Outre-Manche, un variant est d’ailleurs sous surveillance étroite : un sous-lignage de Delta, le AY.4.2, qui « représente une proportion lentement croissante des cas au Royaume-Uni », précise l’agence de sécurité sanitaire britannique dans un rapport du 22 octobre, qui l’a d’ores et déjà reclassé en nouveau variant sous surveillance, le « VUI-21OCT-01 ». Repéré pour la première fois en juillet, on compte désormais plus de 15 000 cas en Angleterre. C’est en particulier son taux de croissance de 17 % par rapport aux autres variants circulant sur le territoire qui a attiré l’attention des autorités. « Il faut déterminer dans quelle mesure les différences observées relèvent des propriétés du virus [par exemple des mutations qui favoriseraient un échappement] ou sont purement épidémiques, à savoir des effets aléatoires liés à des clusters, analyse Etienne Simon-Lorière, responsable de laboratoire génomique évolutive des virus à ARN à l’Institut Pasteur. Il faut attendre avant d’affirmer que c’est un nouveau variant. »

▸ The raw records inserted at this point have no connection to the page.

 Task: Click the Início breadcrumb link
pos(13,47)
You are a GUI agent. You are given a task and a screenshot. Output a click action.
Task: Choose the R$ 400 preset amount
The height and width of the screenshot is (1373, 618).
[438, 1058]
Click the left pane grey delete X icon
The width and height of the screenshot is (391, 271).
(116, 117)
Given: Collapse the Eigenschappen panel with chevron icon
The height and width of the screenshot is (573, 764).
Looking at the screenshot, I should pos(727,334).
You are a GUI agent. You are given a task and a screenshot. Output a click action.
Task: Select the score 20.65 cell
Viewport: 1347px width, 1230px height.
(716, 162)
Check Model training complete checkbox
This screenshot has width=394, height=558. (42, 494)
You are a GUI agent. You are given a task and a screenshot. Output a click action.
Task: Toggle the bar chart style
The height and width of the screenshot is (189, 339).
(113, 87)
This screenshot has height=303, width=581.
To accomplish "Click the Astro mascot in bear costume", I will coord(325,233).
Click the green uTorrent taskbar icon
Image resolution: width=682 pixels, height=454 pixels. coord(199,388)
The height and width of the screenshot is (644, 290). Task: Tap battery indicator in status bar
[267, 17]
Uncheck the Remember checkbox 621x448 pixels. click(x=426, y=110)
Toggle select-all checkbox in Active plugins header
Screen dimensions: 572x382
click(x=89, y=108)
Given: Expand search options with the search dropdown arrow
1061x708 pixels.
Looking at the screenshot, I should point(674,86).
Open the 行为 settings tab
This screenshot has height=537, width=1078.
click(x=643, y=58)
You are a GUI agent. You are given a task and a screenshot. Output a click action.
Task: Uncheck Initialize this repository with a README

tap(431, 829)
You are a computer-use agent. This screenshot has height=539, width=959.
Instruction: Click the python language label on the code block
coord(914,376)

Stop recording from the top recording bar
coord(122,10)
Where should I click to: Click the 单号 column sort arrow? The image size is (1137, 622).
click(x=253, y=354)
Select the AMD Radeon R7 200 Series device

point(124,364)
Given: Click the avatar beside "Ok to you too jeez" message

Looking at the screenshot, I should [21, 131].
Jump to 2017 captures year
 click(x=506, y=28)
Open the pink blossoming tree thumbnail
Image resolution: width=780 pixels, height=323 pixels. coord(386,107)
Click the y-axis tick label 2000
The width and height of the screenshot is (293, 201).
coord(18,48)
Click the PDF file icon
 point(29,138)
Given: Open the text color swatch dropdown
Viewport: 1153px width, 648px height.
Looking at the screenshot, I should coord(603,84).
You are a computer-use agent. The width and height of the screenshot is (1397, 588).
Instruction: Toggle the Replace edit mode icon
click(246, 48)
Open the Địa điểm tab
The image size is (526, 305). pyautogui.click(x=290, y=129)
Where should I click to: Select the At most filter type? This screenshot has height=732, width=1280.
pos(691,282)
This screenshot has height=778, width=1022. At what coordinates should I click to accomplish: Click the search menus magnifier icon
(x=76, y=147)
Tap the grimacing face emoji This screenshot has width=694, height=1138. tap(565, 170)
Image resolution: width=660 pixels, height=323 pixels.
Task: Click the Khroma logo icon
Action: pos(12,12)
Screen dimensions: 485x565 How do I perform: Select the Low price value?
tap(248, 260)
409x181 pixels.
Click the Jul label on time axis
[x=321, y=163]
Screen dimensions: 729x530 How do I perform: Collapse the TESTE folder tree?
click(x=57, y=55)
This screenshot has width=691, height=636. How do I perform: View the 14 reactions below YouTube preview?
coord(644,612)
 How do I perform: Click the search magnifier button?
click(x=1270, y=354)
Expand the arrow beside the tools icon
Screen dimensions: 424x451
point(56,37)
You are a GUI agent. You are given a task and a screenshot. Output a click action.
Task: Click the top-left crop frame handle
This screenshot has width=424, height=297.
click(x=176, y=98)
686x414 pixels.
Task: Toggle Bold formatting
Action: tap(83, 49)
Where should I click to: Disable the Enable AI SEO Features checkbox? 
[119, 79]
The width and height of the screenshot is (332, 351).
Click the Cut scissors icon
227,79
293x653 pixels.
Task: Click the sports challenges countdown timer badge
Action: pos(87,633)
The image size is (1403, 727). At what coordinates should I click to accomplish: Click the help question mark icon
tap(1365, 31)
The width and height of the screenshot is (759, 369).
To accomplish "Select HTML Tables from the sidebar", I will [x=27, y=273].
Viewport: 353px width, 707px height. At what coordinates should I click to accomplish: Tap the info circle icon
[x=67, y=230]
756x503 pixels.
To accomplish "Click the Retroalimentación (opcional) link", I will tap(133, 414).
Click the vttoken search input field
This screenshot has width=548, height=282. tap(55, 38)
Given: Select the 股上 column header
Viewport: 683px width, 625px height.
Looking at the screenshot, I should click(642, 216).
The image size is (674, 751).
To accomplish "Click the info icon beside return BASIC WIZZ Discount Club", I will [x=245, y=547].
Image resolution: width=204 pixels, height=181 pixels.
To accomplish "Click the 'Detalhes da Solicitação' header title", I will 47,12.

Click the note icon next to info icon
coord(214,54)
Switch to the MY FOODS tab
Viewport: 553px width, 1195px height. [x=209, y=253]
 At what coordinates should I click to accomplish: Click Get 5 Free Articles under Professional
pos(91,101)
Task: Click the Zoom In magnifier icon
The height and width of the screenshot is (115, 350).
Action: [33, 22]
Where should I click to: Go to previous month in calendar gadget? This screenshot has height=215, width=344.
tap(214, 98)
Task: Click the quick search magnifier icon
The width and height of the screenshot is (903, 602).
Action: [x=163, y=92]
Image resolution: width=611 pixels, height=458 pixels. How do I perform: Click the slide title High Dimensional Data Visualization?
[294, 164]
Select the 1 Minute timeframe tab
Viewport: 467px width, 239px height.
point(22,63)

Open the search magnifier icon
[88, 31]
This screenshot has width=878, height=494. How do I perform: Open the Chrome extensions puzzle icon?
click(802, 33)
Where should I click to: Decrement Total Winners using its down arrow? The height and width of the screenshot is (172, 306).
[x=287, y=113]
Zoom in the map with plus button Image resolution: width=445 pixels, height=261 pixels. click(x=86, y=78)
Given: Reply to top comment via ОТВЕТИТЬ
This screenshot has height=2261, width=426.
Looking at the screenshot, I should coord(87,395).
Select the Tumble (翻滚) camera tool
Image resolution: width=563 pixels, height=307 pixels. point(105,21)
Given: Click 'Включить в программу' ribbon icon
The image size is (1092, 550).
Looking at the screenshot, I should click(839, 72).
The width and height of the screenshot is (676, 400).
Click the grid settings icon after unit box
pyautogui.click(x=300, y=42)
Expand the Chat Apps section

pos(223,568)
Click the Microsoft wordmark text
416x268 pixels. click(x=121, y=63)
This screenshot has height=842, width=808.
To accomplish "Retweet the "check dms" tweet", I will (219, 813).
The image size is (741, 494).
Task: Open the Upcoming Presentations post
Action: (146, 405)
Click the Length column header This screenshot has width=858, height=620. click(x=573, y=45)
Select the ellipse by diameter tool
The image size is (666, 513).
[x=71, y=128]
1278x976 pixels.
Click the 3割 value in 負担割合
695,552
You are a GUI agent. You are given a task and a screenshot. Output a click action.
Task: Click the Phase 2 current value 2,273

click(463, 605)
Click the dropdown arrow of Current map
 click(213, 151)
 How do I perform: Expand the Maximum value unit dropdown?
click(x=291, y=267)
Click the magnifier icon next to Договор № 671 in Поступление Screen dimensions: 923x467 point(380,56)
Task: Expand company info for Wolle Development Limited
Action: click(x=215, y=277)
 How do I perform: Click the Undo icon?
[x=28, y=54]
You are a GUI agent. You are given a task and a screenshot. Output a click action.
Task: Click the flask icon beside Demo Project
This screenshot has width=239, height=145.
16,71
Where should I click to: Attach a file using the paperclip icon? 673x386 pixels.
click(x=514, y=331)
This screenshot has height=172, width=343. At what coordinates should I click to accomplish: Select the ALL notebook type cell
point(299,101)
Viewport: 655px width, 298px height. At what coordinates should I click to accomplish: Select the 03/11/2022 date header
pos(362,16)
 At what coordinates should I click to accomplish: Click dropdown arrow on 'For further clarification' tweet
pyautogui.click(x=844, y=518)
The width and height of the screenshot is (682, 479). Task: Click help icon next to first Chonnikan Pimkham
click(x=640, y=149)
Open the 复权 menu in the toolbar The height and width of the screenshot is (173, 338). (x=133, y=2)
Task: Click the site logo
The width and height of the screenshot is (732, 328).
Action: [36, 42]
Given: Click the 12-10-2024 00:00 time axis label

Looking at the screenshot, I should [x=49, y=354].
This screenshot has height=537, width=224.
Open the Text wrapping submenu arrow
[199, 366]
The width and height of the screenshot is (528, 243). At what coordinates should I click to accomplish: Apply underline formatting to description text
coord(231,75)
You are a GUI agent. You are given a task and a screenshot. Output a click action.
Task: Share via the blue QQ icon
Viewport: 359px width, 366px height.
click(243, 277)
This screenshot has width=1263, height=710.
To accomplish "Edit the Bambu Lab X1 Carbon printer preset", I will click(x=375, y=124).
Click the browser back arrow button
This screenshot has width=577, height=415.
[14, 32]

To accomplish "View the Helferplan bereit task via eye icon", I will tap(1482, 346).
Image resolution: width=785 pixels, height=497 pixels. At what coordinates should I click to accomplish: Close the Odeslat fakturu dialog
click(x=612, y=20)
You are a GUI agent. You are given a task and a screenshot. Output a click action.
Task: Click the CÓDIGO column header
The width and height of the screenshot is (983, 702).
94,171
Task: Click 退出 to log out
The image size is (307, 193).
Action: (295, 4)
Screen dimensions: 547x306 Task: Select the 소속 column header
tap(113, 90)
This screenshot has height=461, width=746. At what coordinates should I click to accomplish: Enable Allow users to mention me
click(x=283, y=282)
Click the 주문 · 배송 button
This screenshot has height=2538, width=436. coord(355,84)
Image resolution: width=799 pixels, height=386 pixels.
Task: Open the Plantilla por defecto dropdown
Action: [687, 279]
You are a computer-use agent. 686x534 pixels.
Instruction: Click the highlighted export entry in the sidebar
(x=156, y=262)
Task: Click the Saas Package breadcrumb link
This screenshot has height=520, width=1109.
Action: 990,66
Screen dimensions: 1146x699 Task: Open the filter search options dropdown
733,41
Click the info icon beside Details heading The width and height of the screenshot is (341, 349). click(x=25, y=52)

L’impact des deux mutations additionnelles repérées sur la protéine Spike de AY.4.2 (Y145H et A222V) n’étant pas aujourd’hui connu, il est trop tôt pour savoir si sa transmissibilité est plus grande que celle de Delta, ou si un échappement immunitaire est possible. « A ce stade, rien n’indique que l’augmentation de l’incidence des cas confirmés de Covis-19 actuellement observée en Angleterre soit uniquement due à la diffusion du variant AY.4.2 », souligne SPF avec prudence dans une analyse de risque du 21 octobre. L’arrêt quasi-total des mesures de contrôle de l’épidémie depuis juillet ainsi que la saison actuelle « contribuent certainement de façon majeure à cette dynamique ». En attendant, seuls 19 cas ont pour le moment été identifiés en France et les autorités sanitaires ne considèrent pas qu’il s’agisse d’une menace. Ses mutations sont toutefois intégrées au système de surveillance des variants pour ne pas manquer d’éventuelle propagation.